:: Task directions ::
Copy every line of text in the rows below word for word, and leave out the pictures.

------------------------------

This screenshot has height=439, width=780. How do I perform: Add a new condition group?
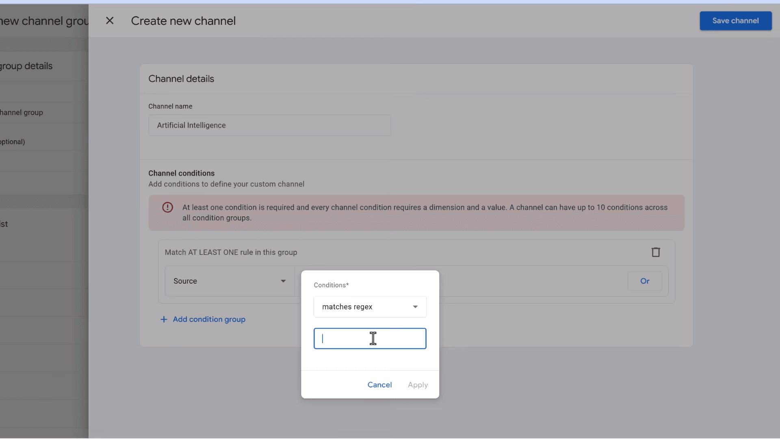pyautogui.click(x=203, y=319)
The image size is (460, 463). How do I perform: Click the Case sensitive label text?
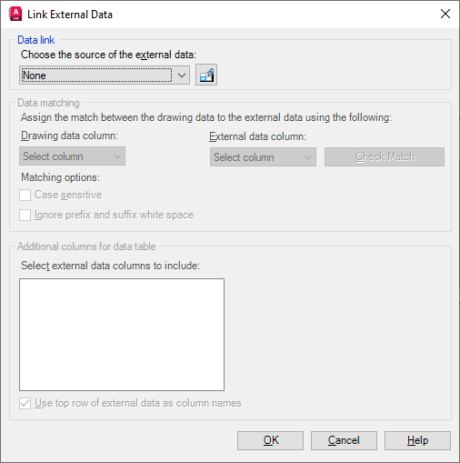click(x=68, y=195)
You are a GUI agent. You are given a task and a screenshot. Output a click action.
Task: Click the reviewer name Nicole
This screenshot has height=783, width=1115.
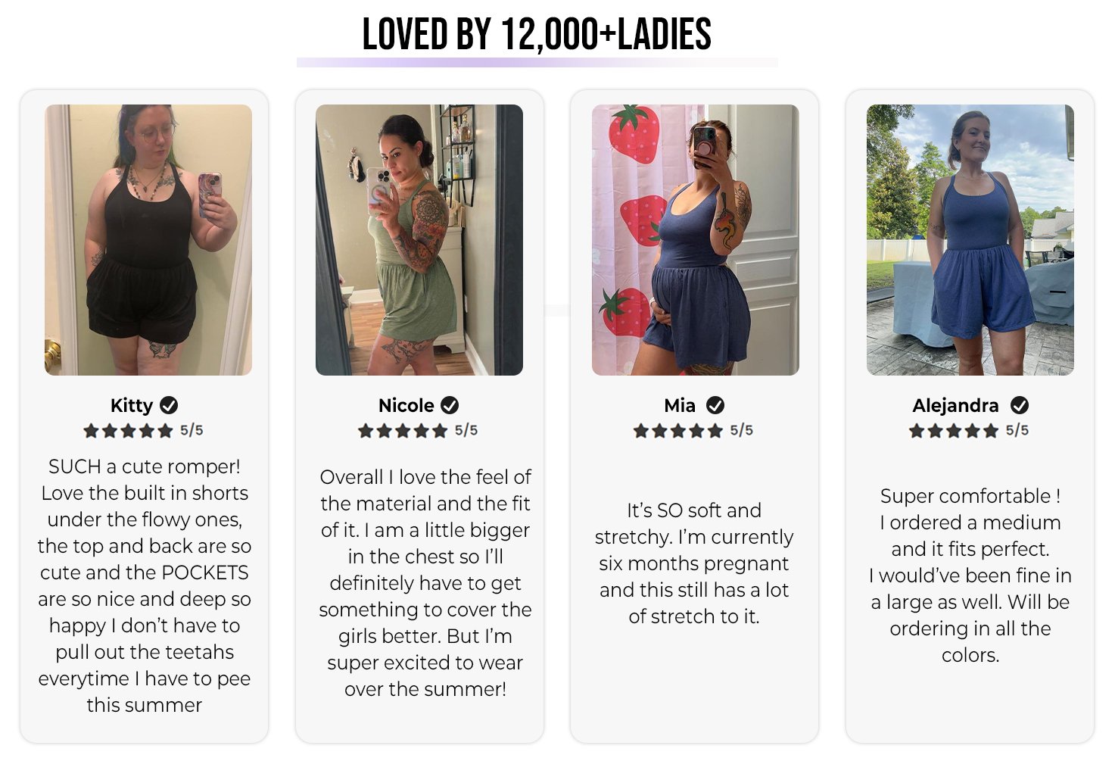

------------------------------

:: Task output ::
This screenshot has height=439, width=780. How do I perform: Add a new condition group?
pyautogui.click(x=203, y=319)
The image size is (460, 463). How do I perform: Click the Case sensitive label text?
click(x=68, y=195)
You are a GUI agent. You are given a task and a screenshot. Output a click action.
Task: Click the reviewer name Nicole
This screenshot has height=783, width=1115.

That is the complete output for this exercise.